----- DATA FOR REVIEW

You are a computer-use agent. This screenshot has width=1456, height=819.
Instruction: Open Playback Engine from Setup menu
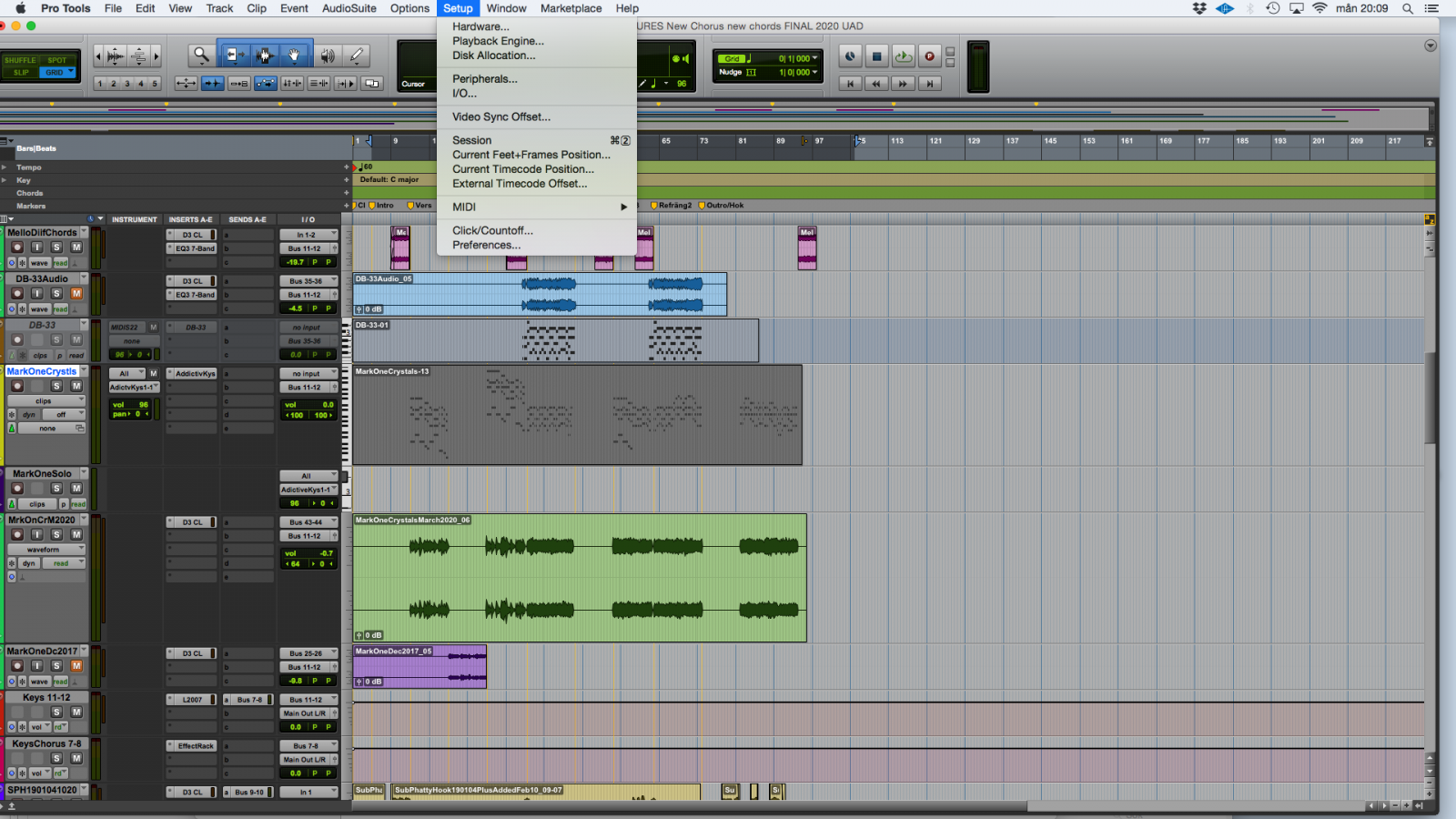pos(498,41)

----------
----- DATA FOR REVIEW

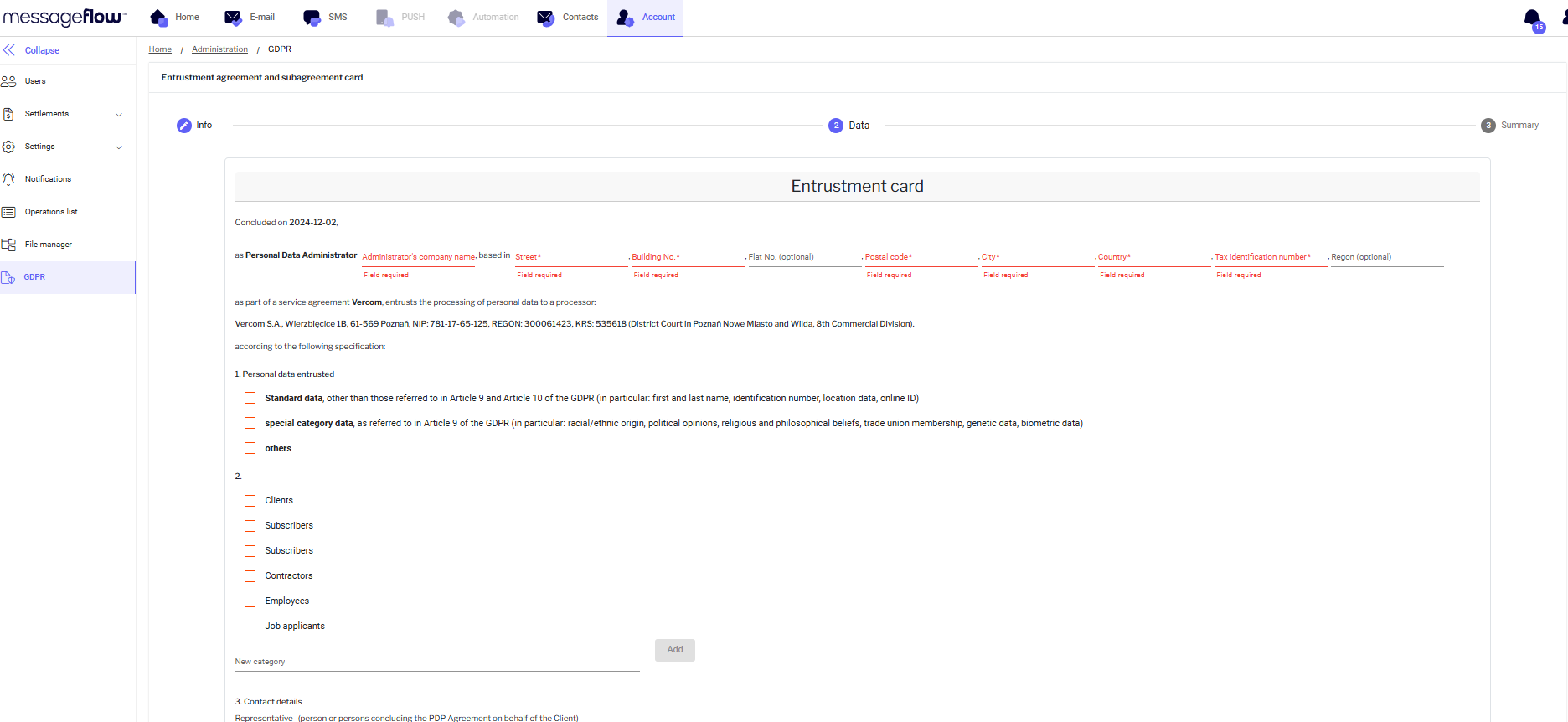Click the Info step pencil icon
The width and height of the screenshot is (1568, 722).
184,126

----------
----- DATA FOR REVIEW

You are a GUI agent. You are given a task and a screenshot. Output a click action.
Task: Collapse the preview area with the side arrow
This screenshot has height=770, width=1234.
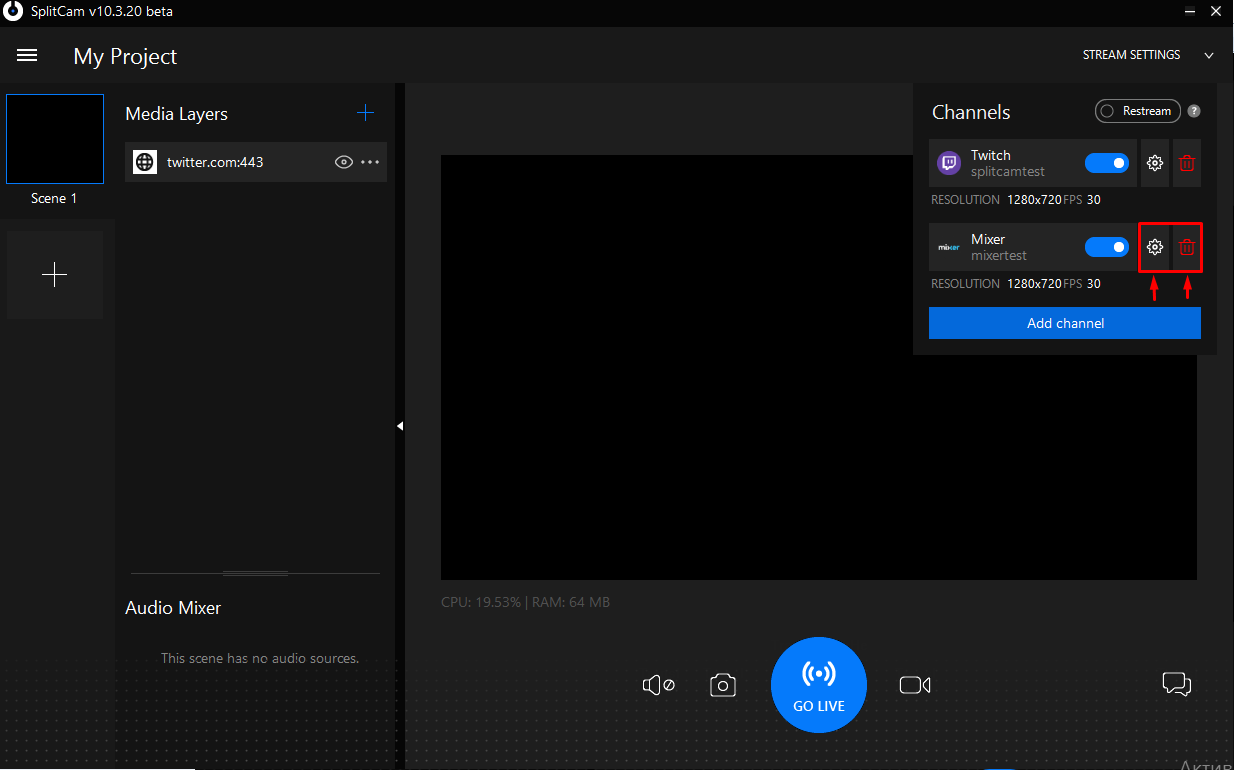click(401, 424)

----------

REQUIRED ACTION: What lines in the material above hold the word "agent"? Pull them out.

WORKED SOLUTION:
You are a computer-use agent. This screenshot has width=1456, height=819.
You are a GUI agent. You are given a task and a screenshot. Output a click action.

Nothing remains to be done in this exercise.